> _Information provided_
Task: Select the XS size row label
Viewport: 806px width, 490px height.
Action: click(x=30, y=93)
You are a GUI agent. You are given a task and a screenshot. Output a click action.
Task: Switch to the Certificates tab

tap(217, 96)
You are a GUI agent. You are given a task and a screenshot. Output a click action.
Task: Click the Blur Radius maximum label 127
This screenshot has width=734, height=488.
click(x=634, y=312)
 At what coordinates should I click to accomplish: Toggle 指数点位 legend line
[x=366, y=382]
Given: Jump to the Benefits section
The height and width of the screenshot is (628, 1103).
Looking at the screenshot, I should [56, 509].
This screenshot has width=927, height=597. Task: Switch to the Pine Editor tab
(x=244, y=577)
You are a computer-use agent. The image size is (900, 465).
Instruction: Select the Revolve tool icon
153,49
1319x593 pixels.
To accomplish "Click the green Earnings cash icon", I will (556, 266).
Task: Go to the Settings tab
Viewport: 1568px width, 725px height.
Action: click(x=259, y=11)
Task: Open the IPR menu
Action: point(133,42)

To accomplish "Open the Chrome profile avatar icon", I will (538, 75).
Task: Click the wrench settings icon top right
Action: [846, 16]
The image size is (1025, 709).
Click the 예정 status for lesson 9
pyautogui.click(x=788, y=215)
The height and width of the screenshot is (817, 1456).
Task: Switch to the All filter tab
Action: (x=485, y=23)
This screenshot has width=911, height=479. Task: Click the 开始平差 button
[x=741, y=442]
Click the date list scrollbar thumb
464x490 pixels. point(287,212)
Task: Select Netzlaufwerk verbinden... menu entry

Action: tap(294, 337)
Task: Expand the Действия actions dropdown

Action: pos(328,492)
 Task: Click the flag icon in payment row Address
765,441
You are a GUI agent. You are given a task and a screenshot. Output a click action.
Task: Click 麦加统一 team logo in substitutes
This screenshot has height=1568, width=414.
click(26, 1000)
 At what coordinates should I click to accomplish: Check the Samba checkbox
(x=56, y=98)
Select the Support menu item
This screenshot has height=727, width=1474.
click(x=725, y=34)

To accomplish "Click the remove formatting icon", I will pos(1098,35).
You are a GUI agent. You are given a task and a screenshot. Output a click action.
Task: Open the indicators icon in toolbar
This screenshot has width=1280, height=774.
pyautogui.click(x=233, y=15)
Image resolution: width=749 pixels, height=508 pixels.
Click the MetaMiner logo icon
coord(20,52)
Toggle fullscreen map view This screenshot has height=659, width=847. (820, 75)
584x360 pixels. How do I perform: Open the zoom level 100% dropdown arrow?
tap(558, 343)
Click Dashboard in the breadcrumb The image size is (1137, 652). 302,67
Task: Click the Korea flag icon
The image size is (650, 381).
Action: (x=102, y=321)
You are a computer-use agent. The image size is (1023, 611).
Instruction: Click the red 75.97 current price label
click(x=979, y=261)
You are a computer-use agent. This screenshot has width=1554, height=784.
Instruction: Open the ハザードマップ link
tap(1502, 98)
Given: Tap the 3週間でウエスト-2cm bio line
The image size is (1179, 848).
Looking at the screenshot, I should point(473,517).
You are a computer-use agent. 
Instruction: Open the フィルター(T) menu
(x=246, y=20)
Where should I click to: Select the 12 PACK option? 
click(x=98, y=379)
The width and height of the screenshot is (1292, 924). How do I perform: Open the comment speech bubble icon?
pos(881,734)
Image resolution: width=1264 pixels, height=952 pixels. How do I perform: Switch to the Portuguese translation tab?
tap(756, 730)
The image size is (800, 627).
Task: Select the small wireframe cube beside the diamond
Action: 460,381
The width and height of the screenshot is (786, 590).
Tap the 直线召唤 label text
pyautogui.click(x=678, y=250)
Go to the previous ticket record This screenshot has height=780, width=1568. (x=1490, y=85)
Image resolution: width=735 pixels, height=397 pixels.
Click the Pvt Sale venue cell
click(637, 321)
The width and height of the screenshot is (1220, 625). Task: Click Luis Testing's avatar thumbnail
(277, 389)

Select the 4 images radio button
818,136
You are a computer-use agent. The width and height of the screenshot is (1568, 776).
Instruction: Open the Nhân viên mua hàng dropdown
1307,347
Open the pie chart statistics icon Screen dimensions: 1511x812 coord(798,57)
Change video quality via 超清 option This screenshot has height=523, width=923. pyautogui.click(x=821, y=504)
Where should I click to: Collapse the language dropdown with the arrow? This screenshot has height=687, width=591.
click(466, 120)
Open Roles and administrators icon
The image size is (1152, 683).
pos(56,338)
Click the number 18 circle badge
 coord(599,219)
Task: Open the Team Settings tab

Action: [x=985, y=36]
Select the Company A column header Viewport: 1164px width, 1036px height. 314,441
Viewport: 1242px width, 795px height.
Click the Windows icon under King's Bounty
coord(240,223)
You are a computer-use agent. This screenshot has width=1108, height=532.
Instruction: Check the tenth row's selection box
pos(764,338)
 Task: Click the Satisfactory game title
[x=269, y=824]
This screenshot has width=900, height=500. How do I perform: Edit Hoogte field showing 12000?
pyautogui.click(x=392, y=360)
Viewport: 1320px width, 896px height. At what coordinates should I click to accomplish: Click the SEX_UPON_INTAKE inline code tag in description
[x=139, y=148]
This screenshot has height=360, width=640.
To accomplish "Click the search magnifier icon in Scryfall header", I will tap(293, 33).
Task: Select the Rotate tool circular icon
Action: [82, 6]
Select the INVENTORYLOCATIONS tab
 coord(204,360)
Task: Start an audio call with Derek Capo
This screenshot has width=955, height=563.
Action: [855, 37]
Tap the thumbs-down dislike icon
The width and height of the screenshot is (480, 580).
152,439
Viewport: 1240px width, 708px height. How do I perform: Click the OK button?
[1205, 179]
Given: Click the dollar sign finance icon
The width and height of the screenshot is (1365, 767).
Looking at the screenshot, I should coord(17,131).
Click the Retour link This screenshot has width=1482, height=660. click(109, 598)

> _Exercise aim_
Nothing in the material may be left out; write it all out verbatim.

> _Written response_
Task: Select the XS size row label
Viewport: 806px width, 490px height.
Action: click(x=30, y=93)
You are a GUI agent. You are given a task and a screenshot. Output a click action.
Task: Switch to the Certificates tab

tap(217, 96)
You are a GUI agent. You are given a task and a screenshot. Output a click action.
Task: Click the Blur Radius maximum label 127
This screenshot has width=734, height=488.
click(x=634, y=312)
 At what coordinates should I click to accomplish: Toggle 指数点位 legend line
[x=366, y=382]
Given: Jump to the Benefits section
The height and width of the screenshot is (628, 1103).
Looking at the screenshot, I should [56, 509].
This screenshot has width=927, height=597. Task: Switch to the Pine Editor tab
(x=244, y=577)
You are a computer-use agent. The image size is (900, 465).
Instruction: Select the Revolve tool icon
153,49
1319x593 pixels.
To accomplish "Click the green Earnings cash icon", I will (556, 266).
Task: Go to the Settings tab
Viewport: 1568px width, 725px height.
Action: click(x=259, y=11)
Task: Open the IPR menu
Action: point(133,42)

To accomplish "Open the Chrome profile avatar icon", I will (538, 75).
Task: Click the wrench settings icon top right
Action: [846, 16]
The image size is (1025, 709).
Click the 예정 status for lesson 9
pyautogui.click(x=788, y=215)
The height and width of the screenshot is (817, 1456).
Task: Switch to the All filter tab
Action: (x=485, y=23)
This screenshot has width=911, height=479. Task: Click the 开始平差 button
[x=741, y=442]
Click the date list scrollbar thumb
464x490 pixels. point(287,212)
Task: Select Netzlaufwerk verbinden... menu entry

Action: tap(294, 337)
Task: Expand the Действия actions dropdown

Action: pos(328,492)
 Task: Click the flag icon in payment row Address
765,441
You are a GUI agent. You are given a task and a screenshot. Output a click action.
Task: Click 麦加统一 team logo in substitutes
This screenshot has height=1568, width=414.
click(26, 1000)
 At what coordinates should I click to accomplish: Check the Samba checkbox
(x=56, y=98)
Select the Support menu item
This screenshot has height=727, width=1474.
click(x=725, y=34)

To accomplish "Click the remove formatting icon", I will pos(1098,35).
You are a GUI agent. You are given a task and a screenshot. Output a click action.
Task: Open the indicators icon in toolbar
This screenshot has width=1280, height=774.
pyautogui.click(x=233, y=15)
Image resolution: width=749 pixels, height=508 pixels.
Click the MetaMiner logo icon
coord(20,52)
Toggle fullscreen map view This screenshot has height=659, width=847. (820, 75)
584x360 pixels. How do I perform: Open the zoom level 100% dropdown arrow?
tap(558, 343)
Click Dashboard in the breadcrumb The image size is (1137, 652). 302,67
Task: Click the Korea flag icon
The image size is (650, 381).
Action: (x=102, y=321)
You are a computer-use agent. The image size is (1023, 611).
Instruction: Click the red 75.97 current price label
click(x=979, y=261)
You are a computer-use agent. This screenshot has width=1554, height=784.
Instruction: Open the ハザードマップ link
tap(1502, 98)
Given: Tap the 3週間でウエスト-2cm bio line
The image size is (1179, 848).
Looking at the screenshot, I should point(473,517).
You are a computer-use agent. 
Instruction: Open the フィルター(T) menu
(x=246, y=20)
Where should I click to: Select the 12 PACK option? 
click(x=98, y=379)
The width and height of the screenshot is (1292, 924). How do I perform: Open the comment speech bubble icon?
pos(881,734)
Image resolution: width=1264 pixels, height=952 pixels. How do I perform: Switch to the Portuguese translation tab?
tap(756, 730)
The image size is (800, 627).
Task: Select the small wireframe cube beside the diamond
Action: 460,381
The width and height of the screenshot is (786, 590).
Tap the 直线召唤 label text
pyautogui.click(x=678, y=250)
Go to the previous ticket record This screenshot has height=780, width=1568. (x=1490, y=85)
Image resolution: width=735 pixels, height=397 pixels.
Click the Pvt Sale venue cell
click(637, 321)
The width and height of the screenshot is (1220, 625). Task: Click Luis Testing's avatar thumbnail
(277, 389)

Select the 4 images radio button
818,136
You are a computer-use agent. The width and height of the screenshot is (1568, 776).
Instruction: Open the Nhân viên mua hàng dropdown
1307,347
Open the pie chart statistics icon Screen dimensions: 1511x812 coord(798,57)
Change video quality via 超清 option This screenshot has height=523, width=923. pyautogui.click(x=821, y=504)
Where should I click to: Collapse the language dropdown with the arrow? This screenshot has height=687, width=591.
click(466, 120)
Open Roles and administrators icon
The image size is (1152, 683).
pos(56,338)
Click the number 18 circle badge
 coord(599,219)
Task: Open the Team Settings tab

Action: [x=985, y=36]
Select the Company A column header Viewport: 1164px width, 1036px height. 314,441
Viewport: 1242px width, 795px height.
Click the Windows icon under King's Bounty
coord(240,223)
You are a computer-use agent. This screenshot has width=1108, height=532.
Instruction: Check the tenth row's selection box
pos(764,338)
 Task: Click the Satisfactory game title
[x=269, y=824]
This screenshot has width=900, height=500. How do I perform: Edit Hoogte field showing 12000?
pyautogui.click(x=392, y=360)
Viewport: 1320px width, 896px height. At what coordinates should I click to accomplish: Click the SEX_UPON_INTAKE inline code tag in description
[x=139, y=148]
This screenshot has height=360, width=640.
To accomplish "Click the search magnifier icon in Scryfall header", I will tap(293, 33).
Task: Select the Rotate tool circular icon
Action: [82, 6]
Select the INVENTORYLOCATIONS tab
 coord(204,360)
Task: Start an audio call with Derek Capo
This screenshot has width=955, height=563.
Action: [855, 37]
Tap the thumbs-down dislike icon
The width and height of the screenshot is (480, 580).
152,439
Viewport: 1240px width, 708px height. How do I perform: Click the OK button?
[1205, 179]
Given: Click the dollar sign finance icon
The width and height of the screenshot is (1365, 767).
Looking at the screenshot, I should coord(17,131).
Click the Retour link This screenshot has width=1482, height=660. click(109, 598)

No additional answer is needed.